When you reach the line holding "At what coordinates" in the material below, return that line and each one after it, word for word, with the pictures dropped.

....

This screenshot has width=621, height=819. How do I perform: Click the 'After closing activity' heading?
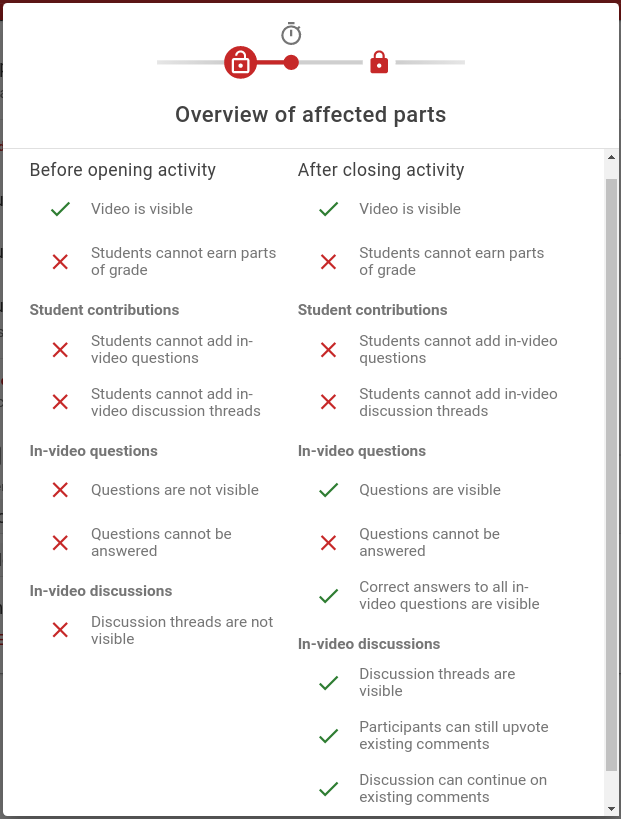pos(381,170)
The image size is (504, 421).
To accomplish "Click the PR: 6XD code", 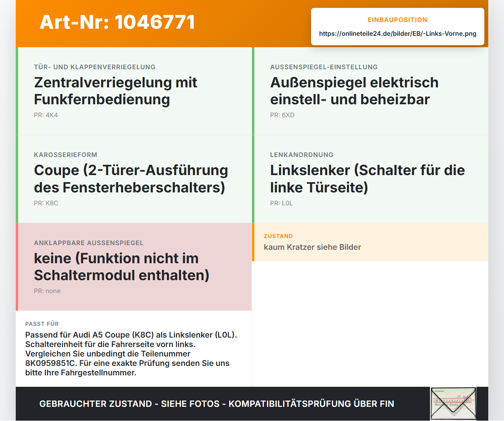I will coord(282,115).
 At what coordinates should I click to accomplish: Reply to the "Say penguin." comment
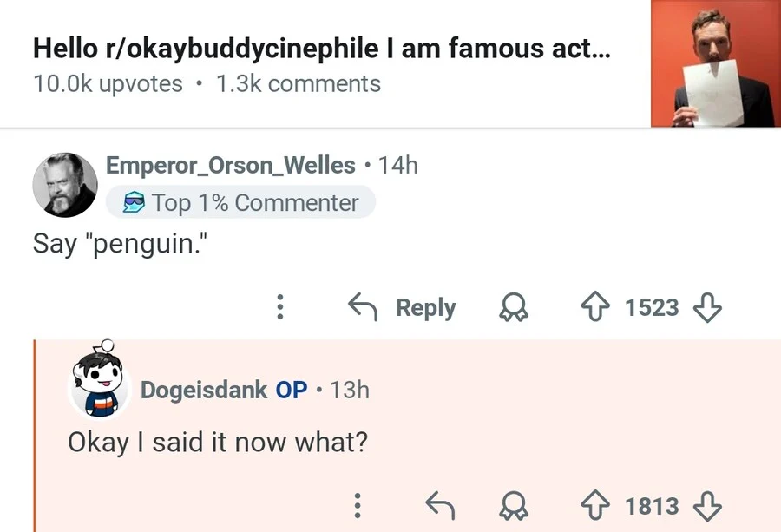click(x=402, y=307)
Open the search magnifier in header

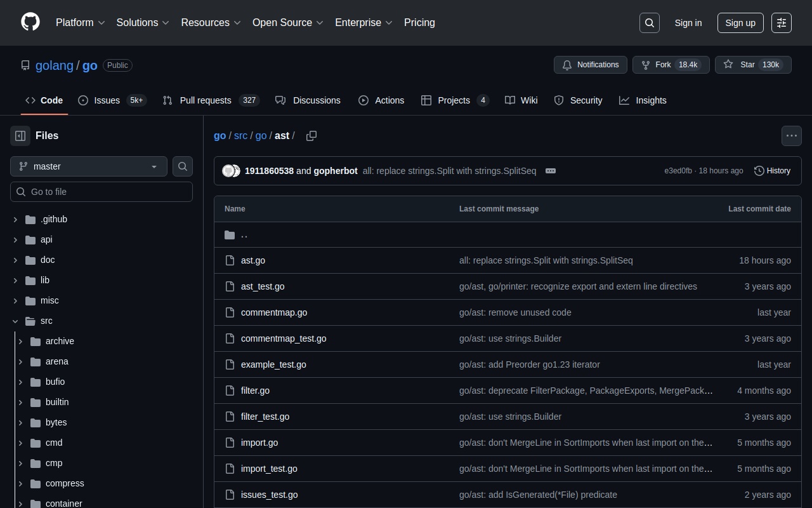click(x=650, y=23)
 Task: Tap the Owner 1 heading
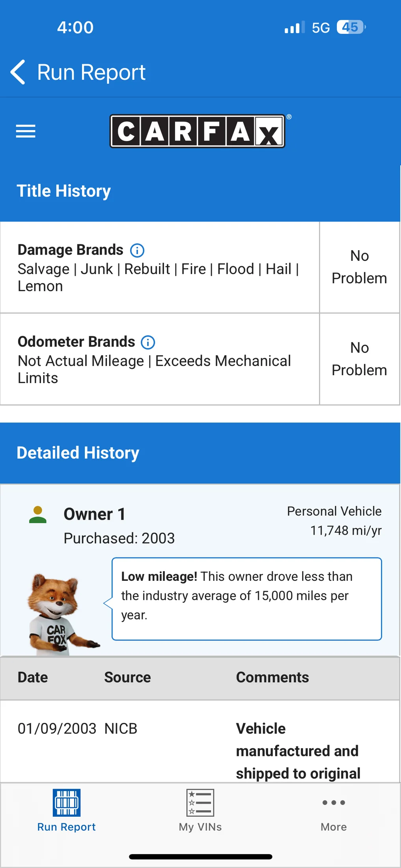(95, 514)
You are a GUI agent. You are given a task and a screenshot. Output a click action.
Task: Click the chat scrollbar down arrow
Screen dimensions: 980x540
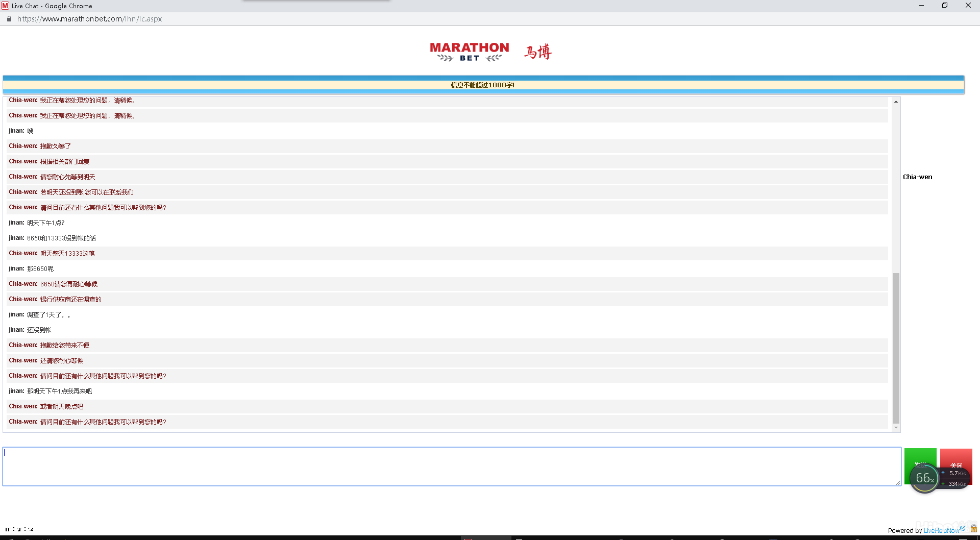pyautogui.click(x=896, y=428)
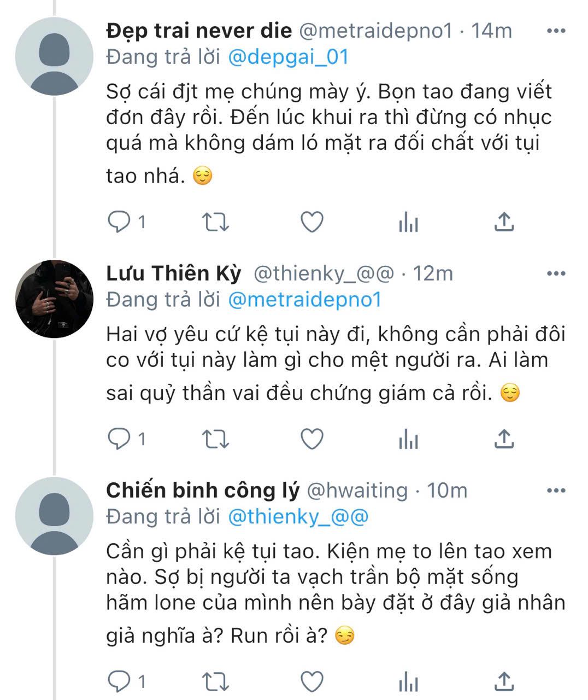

....

Output below ▸
 At what coordinates should I click to accomplish: Reply to the "Say penguin." comment
click(x=402, y=307)
Open the search magnifier in header

click(x=650, y=23)
 Task: Tap the Owner 1 heading
(95, 514)
You are a GUI agent. You are given a task and a screenshot. Output a click action.
Task: Click the chat scrollbar down arrow
Screen dimensions: 980x540
pyautogui.click(x=896, y=428)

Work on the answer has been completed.